As computer users, we are faced with new security threats regularly. Last year, it was WannaCry and NotPetya while more recently cryptojacking and the Spectre/Meltdown vulnerabilities have come to light. When each of these new issues emerged, there was a need to patch software and add new security tools to detect them so that any potential damage they caused was mitigated.

But these, and other threats, do share some common characteristics such as the use of processor power, access to particular types of memory, how they interact with the file system, and the types of network traffic they generate. By building a profile of what malicious looks like, you can potentially detect new types of attacks without having ever seen that precise type of attack before. This isn't just about what's happening at a software level, but looking at a very low level, at what's happening within the hardware.

Karnik says that part of Cylance's research and development effort is on thinking like a bad guy in order to preemptively recognise malicious software activity. They are looking for what bad guys could do, rather than just what they are doing.

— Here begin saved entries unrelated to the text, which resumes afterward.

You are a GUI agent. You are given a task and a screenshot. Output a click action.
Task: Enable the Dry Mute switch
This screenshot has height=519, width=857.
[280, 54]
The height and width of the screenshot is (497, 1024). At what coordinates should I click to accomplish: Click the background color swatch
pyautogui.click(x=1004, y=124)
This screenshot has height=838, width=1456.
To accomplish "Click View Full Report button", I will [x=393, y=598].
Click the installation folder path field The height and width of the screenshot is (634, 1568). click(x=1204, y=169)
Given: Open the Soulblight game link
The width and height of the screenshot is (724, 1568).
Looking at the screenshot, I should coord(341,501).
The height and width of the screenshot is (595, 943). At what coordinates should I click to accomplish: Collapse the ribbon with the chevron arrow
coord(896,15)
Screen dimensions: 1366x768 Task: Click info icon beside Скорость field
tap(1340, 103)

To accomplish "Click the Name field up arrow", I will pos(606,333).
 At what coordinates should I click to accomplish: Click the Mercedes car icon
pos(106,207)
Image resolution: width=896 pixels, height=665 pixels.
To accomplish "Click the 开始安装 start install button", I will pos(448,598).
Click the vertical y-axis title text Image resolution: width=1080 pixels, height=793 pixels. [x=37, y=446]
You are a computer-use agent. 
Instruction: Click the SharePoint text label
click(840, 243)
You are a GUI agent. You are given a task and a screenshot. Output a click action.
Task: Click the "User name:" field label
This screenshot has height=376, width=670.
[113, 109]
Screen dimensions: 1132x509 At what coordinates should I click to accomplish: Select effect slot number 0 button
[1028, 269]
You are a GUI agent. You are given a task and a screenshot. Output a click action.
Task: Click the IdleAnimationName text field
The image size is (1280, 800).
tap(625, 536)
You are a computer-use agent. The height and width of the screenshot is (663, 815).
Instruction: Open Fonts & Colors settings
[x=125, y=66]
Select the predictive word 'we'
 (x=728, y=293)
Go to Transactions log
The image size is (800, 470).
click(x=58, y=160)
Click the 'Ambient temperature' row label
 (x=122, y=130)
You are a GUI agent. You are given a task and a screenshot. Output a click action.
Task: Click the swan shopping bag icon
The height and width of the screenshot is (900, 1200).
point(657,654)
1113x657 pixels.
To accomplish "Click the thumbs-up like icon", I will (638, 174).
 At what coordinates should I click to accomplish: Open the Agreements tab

"When WannaCry was a completely new attack, our model from two years ago was able to protect customers. Even customers that hadn't updated to our latest ML model were still protected against WannaCry. WannaCry was an SMB-based attack. It triggered off certain parameters that Cylance had built into their model two years before the attack happened," Karnik said.

In the case of WannaCry, Cylance has an engineer on staff who had been looking at the SMB vulnerability and had been thinking like an attacker, adding the detection to the detection model two years before the attack launched.

In the case of Spectre and Meltdown, the detection process has been mode complex said Karnik, as these are hardware-specific attacks. Karnik was working at Intel when some of the processor capabilities that led to the Spectre and WannaCry exploits. He says those are "very difficult to work around or catch; those are things Intel has to fix themselves".

New attacks, such as crypto mining attacks where processors are hijacked in order to mine cryptocurrency, all have to have a delivery mechanism, said Karnik.

"Those attacks typically end up being a payload with a delivery mechanism. That delivery mechanism is some non-standard way for a user to get to what's being delivered. We cover every possible delivery mechanism that you can think of. If you stop the attack from being delivered, we can stop the attack".

When it comes to to the skills needed to build their machine learning models, Karnik says you need to "think evil to do good". That's why he works with people that have worked on "good and bad infiltration". That helps build the capability needed to defend against attacks that haven't yet been seen in the wild.